Reproduce the complete listing without any deviation.
——
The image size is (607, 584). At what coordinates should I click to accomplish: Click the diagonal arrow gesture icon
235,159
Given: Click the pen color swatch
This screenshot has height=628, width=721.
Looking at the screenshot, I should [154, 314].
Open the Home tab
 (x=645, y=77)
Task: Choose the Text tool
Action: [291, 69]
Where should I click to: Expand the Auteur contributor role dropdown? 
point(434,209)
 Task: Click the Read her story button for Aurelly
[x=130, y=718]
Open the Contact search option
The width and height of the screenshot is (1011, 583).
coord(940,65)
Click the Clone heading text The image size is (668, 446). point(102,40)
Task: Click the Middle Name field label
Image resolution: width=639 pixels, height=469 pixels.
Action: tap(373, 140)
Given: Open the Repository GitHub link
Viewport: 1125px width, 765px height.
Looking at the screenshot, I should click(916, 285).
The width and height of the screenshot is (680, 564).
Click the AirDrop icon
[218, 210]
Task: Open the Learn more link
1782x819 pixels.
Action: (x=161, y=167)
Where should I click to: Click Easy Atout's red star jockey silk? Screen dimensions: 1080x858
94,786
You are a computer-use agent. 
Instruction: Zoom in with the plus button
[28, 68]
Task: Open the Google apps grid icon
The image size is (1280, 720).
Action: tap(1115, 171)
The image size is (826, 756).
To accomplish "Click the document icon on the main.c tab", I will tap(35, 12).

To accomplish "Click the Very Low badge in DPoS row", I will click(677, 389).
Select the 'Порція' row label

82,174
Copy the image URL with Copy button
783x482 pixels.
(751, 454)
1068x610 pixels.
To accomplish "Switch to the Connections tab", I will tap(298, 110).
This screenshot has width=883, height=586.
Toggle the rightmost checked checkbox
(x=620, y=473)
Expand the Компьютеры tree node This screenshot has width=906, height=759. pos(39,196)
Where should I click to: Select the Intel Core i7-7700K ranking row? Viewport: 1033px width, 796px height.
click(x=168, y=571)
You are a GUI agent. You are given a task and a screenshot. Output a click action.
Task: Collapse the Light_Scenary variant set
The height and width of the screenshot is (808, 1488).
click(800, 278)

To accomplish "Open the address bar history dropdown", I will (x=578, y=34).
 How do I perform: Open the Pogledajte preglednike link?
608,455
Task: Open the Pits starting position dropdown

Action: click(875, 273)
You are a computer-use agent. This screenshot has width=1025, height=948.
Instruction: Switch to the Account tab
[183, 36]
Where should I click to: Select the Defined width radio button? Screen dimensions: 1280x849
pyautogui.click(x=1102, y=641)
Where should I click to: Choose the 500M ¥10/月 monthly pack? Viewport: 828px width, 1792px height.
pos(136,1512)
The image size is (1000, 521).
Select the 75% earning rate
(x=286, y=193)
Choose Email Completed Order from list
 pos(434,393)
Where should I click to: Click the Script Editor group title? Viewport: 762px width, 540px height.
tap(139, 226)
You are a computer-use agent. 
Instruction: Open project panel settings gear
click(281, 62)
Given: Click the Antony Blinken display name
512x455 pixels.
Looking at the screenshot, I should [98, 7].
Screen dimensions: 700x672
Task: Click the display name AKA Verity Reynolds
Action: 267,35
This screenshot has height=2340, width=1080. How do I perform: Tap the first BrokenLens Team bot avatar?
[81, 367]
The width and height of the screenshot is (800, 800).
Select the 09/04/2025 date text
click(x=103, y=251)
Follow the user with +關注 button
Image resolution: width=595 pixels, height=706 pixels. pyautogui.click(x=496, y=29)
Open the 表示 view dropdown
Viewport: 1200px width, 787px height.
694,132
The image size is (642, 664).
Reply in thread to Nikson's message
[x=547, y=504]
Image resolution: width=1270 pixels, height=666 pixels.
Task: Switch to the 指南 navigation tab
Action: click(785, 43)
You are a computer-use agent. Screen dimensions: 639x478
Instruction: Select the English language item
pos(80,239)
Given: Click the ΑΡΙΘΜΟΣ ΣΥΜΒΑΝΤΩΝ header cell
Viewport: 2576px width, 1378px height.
——
**Exercise output:**
The image size is (607, 584). At what coordinates should I click to accomplish: Click the diagonal arrow gesture icon
235,159
Given: Click the pen color swatch
This screenshot has height=628, width=721.
Looking at the screenshot, I should [154, 314].
Open the Home tab
 (x=645, y=77)
Task: Choose the Text tool
Action: [291, 69]
Where should I click to: Expand the Auteur contributor role dropdown? 
point(434,209)
 Task: Click the Read her story button for Aurelly
[x=130, y=718]
Open the Contact search option
The width and height of the screenshot is (1011, 583).
coord(940,65)
Click the Clone heading text The image size is (668, 446). point(102,40)
Task: Click the Middle Name field label
Image resolution: width=639 pixels, height=469 pixels.
Action: tap(373, 140)
Given: Open the Repository GitHub link
Viewport: 1125px width, 765px height.
Looking at the screenshot, I should click(916, 285).
The width and height of the screenshot is (680, 564).
Click the AirDrop icon
[218, 210]
Task: Open the Learn more link
1782x819 pixels.
Action: (x=161, y=167)
Where should I click to: Click Easy Atout's red star jockey silk? Screen dimensions: 1080x858
94,786
You are a computer-use agent. 
Instruction: Zoom in with the plus button
[28, 68]
Task: Open the Google apps grid icon
The image size is (1280, 720).
Action: tap(1115, 171)
The image size is (826, 756).
To accomplish "Click the document icon on the main.c tab", I will tap(35, 12).

To accomplish "Click the Very Low badge in DPoS row", I will click(677, 389).
Select the 'Порція' row label

82,174
Copy the image URL with Copy button
783x482 pixels.
(751, 454)
1068x610 pixels.
To accomplish "Switch to the Connections tab", I will tap(298, 110).
This screenshot has width=883, height=586.
Toggle the rightmost checked checkbox
(x=620, y=473)
Expand the Компьютеры tree node This screenshot has width=906, height=759. pos(39,196)
Where should I click to: Select the Intel Core i7-7700K ranking row? Viewport: 1033px width, 796px height.
click(x=168, y=571)
You are a GUI agent. You are given a task and a screenshot. Output a click action.
Task: Collapse the Light_Scenary variant set
The height and width of the screenshot is (808, 1488).
click(800, 278)

To accomplish "Open the address bar history dropdown", I will (x=578, y=34).
 How do I perform: Open the Pogledajte preglednike link?
608,455
Task: Open the Pits starting position dropdown

Action: click(875, 273)
You are a computer-use agent. This screenshot has width=1025, height=948.
Instruction: Switch to the Account tab
[183, 36]
Where should I click to: Select the Defined width radio button? Screen dimensions: 1280x849
pyautogui.click(x=1102, y=641)
Where should I click to: Choose the 500M ¥10/月 monthly pack? Viewport: 828px width, 1792px height.
pos(136,1512)
The image size is (1000, 521).
Select the 75% earning rate
(x=286, y=193)
Choose Email Completed Order from list
 pos(434,393)
Where should I click to: Click the Script Editor group title? Viewport: 762px width, 540px height.
tap(139, 226)
You are a computer-use agent. 
Instruction: Open project panel settings gear
click(281, 62)
Given: Click the Antony Blinken display name
512x455 pixels.
Looking at the screenshot, I should [98, 7].
Screen dimensions: 700x672
Task: Click the display name AKA Verity Reynolds
Action: 267,35
This screenshot has height=2340, width=1080. How do I perform: Tap the first BrokenLens Team bot avatar?
[81, 367]
The width and height of the screenshot is (800, 800).
Select the 09/04/2025 date text
click(x=103, y=251)
Follow the user with +關注 button
Image resolution: width=595 pixels, height=706 pixels. pyautogui.click(x=496, y=29)
Open the 表示 view dropdown
Viewport: 1200px width, 787px height.
694,132
The image size is (642, 664).
Reply in thread to Nikson's message
[x=547, y=504]
Image resolution: width=1270 pixels, height=666 pixels.
Task: Switch to the 指南 navigation tab
Action: click(785, 43)
You are a computer-use agent. Screen dimensions: 639x478
Instruction: Select the English language item
pos(80,239)
Given: Click the ΑΡΙΘΜΟΣ ΣΥΜΒΑΝΤΩΝ header cell
Viewport: 2576px width, 1378px height.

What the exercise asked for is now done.